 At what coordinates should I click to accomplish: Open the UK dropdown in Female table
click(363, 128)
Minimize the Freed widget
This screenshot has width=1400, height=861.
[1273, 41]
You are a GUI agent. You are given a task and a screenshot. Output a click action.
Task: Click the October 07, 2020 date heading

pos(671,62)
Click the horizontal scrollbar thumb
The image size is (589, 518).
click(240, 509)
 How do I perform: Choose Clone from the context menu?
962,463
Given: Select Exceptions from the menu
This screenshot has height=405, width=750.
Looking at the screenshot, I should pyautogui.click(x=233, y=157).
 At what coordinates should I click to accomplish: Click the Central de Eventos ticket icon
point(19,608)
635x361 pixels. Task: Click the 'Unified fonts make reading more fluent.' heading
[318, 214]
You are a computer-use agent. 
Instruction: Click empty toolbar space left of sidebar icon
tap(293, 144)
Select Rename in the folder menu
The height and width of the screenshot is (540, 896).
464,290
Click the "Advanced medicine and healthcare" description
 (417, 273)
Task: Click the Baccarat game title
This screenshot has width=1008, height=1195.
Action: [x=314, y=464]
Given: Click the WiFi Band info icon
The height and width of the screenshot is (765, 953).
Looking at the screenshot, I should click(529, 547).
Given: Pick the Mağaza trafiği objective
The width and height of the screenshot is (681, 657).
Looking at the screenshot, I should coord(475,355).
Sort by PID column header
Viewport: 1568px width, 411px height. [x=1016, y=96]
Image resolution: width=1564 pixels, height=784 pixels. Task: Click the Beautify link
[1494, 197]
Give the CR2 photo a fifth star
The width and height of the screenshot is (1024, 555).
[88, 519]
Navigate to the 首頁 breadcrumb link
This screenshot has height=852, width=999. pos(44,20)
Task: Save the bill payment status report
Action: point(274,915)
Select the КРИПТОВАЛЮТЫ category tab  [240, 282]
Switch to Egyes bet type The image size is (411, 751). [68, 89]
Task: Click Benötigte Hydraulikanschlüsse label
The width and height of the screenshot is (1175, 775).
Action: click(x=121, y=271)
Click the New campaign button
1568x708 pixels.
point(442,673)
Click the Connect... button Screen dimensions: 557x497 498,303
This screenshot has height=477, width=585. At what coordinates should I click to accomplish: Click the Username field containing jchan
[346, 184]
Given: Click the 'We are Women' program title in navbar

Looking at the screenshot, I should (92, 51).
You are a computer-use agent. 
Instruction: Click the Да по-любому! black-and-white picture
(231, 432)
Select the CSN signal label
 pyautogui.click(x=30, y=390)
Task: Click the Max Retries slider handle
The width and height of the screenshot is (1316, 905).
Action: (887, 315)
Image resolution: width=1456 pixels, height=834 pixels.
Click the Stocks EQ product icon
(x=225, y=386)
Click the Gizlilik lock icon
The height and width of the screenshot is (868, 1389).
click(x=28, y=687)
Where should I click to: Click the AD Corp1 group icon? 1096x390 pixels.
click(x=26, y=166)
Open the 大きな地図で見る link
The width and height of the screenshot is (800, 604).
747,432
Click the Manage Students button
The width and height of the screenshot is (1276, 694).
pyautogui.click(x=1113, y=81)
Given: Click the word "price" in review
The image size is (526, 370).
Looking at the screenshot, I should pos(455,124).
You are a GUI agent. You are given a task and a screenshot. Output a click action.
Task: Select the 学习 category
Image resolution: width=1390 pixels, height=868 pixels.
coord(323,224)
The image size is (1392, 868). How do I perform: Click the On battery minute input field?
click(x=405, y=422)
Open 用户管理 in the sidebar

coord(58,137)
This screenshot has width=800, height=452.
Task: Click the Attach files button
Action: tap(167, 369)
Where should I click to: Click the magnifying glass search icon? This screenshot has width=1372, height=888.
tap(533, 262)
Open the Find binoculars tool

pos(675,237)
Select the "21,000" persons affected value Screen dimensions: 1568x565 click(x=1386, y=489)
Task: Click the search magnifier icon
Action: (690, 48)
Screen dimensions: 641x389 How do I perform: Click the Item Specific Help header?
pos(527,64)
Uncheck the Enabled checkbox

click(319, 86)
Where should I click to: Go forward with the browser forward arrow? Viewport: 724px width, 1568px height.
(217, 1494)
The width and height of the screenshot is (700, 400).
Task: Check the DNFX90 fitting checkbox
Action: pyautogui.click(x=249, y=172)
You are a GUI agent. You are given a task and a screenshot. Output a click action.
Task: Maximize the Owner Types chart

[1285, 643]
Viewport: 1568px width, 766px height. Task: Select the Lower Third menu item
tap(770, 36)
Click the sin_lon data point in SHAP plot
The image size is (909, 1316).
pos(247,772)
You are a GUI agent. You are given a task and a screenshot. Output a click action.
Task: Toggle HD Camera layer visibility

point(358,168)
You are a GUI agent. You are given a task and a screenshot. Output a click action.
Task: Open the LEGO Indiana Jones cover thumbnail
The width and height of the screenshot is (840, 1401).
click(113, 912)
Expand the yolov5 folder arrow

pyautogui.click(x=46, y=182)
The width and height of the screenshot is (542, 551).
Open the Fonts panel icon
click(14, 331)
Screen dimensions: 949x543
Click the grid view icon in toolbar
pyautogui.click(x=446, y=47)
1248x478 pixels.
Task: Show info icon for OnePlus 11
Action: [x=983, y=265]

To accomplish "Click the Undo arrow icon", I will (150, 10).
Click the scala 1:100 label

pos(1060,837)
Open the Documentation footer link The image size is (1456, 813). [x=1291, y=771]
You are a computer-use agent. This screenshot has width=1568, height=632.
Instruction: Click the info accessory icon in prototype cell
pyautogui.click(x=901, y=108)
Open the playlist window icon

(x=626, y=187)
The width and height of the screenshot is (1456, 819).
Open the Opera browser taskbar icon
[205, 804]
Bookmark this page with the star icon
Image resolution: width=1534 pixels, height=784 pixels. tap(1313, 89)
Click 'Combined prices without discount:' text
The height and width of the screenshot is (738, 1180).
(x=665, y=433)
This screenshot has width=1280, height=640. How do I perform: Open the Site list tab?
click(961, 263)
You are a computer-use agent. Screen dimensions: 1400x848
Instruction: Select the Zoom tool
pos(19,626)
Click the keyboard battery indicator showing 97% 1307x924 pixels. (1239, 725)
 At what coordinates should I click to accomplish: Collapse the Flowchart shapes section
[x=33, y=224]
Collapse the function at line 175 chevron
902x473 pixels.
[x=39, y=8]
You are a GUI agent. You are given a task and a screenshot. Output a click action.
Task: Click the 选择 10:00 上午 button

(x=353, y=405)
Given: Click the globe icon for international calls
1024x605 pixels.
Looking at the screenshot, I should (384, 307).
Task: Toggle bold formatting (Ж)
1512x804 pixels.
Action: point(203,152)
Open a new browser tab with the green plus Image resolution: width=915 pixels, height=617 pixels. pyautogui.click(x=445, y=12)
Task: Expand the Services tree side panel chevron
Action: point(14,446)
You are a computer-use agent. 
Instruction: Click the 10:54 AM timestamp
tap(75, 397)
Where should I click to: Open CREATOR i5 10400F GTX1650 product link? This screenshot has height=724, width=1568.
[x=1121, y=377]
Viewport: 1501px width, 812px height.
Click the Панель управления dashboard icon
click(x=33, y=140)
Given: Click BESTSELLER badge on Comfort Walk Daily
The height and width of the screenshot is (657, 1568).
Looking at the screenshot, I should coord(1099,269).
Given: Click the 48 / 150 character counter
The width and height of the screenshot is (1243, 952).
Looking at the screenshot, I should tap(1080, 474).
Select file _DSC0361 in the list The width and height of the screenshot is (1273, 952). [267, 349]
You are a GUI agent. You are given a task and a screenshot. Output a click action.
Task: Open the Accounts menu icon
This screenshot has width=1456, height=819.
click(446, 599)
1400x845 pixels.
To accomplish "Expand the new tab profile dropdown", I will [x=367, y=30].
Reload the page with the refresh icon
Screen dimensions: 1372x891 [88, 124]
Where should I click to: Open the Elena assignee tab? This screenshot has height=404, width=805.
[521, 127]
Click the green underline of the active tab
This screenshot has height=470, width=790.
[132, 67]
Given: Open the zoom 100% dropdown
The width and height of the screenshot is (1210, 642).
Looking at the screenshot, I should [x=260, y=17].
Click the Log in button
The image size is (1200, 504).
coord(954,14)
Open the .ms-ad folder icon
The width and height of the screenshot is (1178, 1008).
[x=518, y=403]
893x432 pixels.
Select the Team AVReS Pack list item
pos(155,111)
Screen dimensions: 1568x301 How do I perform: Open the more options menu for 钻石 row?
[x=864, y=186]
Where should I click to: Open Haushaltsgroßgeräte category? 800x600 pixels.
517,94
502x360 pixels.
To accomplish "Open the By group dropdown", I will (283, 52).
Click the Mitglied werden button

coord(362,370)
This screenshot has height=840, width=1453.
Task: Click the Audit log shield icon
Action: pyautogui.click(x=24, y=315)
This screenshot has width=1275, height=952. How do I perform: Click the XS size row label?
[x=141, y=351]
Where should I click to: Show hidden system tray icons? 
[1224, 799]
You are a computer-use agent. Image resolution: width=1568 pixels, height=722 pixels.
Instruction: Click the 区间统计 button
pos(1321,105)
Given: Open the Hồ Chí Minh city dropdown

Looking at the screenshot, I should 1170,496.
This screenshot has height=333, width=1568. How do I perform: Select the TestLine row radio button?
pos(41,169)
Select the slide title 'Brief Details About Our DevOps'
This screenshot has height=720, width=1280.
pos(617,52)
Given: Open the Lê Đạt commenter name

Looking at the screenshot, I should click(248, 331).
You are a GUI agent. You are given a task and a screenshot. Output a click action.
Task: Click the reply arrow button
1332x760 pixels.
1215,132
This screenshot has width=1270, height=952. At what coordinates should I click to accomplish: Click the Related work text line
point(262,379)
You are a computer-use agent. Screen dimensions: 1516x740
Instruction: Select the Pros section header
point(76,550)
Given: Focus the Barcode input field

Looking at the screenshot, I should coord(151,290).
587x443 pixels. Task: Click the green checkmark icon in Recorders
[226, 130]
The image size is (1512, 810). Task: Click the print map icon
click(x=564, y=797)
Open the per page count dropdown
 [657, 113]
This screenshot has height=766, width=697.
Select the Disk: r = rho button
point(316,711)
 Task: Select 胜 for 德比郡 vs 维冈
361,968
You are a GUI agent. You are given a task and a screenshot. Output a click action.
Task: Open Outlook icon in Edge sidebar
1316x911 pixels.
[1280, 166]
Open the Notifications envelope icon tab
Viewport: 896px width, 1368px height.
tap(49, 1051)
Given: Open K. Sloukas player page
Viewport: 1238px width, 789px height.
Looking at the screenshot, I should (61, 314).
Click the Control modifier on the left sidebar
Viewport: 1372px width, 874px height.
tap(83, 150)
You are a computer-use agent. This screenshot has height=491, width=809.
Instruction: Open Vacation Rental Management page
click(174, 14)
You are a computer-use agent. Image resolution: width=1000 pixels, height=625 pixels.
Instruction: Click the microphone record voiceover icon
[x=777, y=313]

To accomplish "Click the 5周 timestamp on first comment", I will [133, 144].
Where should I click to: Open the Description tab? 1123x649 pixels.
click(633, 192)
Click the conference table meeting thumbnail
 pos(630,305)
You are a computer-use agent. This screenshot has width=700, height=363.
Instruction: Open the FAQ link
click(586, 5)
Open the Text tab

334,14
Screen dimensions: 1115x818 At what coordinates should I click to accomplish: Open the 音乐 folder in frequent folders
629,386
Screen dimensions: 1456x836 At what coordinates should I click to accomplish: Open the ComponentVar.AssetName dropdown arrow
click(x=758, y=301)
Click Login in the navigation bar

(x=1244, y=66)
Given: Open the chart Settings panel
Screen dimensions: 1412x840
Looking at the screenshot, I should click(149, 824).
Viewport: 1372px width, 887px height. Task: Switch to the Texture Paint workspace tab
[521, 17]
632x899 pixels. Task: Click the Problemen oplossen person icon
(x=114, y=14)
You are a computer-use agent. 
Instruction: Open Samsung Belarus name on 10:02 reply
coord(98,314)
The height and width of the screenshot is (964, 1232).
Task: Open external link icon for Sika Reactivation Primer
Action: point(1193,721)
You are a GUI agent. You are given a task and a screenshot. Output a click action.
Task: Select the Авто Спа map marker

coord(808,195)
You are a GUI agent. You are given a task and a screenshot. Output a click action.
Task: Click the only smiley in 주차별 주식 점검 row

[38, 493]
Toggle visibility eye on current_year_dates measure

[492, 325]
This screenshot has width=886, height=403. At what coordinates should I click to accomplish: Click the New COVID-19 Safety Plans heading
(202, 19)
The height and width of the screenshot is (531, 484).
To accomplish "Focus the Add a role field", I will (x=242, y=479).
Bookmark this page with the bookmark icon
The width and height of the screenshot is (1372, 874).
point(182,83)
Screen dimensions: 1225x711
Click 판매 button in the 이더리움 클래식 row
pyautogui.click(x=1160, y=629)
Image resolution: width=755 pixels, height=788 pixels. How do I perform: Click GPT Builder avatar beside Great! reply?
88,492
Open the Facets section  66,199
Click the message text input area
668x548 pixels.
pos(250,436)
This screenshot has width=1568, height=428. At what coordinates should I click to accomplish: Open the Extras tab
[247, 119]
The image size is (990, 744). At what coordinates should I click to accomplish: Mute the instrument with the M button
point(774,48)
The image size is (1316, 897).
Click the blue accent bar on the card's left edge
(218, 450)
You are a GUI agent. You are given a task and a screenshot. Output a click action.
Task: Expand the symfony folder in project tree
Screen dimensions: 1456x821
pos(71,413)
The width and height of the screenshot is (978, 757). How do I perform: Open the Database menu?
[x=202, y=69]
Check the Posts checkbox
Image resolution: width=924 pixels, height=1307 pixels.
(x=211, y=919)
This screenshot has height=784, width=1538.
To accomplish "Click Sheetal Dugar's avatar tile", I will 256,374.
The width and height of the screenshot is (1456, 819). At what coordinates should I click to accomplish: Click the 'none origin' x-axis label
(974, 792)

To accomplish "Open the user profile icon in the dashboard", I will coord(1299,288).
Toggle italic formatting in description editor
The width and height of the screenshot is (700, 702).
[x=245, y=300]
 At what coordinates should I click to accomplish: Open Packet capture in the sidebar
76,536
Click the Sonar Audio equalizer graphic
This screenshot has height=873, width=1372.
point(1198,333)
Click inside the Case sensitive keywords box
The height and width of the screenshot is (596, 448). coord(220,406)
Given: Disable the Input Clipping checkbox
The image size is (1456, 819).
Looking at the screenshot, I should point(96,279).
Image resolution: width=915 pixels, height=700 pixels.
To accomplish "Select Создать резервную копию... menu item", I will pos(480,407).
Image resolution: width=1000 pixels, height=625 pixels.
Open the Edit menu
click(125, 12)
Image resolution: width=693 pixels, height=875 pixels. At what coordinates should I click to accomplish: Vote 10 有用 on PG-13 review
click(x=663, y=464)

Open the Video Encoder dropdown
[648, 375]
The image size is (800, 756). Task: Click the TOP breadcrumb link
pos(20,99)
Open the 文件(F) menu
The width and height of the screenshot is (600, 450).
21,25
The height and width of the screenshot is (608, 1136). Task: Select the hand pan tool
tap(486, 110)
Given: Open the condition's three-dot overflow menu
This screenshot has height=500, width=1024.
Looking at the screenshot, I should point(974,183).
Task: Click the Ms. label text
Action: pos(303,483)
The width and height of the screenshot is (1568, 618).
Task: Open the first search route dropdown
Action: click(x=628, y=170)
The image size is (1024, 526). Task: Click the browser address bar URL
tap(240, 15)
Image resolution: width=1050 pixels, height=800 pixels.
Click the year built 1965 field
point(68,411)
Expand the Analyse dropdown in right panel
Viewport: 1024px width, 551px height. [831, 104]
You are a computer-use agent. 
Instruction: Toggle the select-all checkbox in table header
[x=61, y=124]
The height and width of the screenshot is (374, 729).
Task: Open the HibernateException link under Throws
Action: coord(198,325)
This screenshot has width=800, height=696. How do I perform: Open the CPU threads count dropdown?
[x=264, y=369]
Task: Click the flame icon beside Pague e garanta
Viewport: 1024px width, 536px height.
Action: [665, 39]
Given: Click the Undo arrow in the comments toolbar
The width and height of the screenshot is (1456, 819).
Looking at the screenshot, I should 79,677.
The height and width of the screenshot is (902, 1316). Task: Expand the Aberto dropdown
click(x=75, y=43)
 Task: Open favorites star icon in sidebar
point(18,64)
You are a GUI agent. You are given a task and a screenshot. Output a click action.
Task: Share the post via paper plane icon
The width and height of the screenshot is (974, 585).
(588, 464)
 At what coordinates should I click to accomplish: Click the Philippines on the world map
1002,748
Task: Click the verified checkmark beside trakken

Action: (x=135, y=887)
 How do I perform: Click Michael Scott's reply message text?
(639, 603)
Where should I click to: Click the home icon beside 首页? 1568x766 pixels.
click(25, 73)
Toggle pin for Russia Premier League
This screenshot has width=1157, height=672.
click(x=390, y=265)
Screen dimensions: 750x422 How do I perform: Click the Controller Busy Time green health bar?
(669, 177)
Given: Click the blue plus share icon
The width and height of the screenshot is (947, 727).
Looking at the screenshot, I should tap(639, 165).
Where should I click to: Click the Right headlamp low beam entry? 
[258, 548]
===============
*Task details*.
Rewrite the stretch of lines from the one containing "Click the Log in button" through the one containing "[x=864, y=186]", swapping "list item" for "entry" and leaving everything else untouched.

*Result*.
Click the Log in button
The image size is (1200, 504).
coord(954,14)
Open the .ms-ad folder icon
The width and height of the screenshot is (1178, 1008).
[x=518, y=403]
893x432 pixels.
Select the Team AVReS Pack entry
pos(155,111)
Screen dimensions: 1568x301 How do I perform: Open the more options menu for 钻石 row?
[x=864, y=186]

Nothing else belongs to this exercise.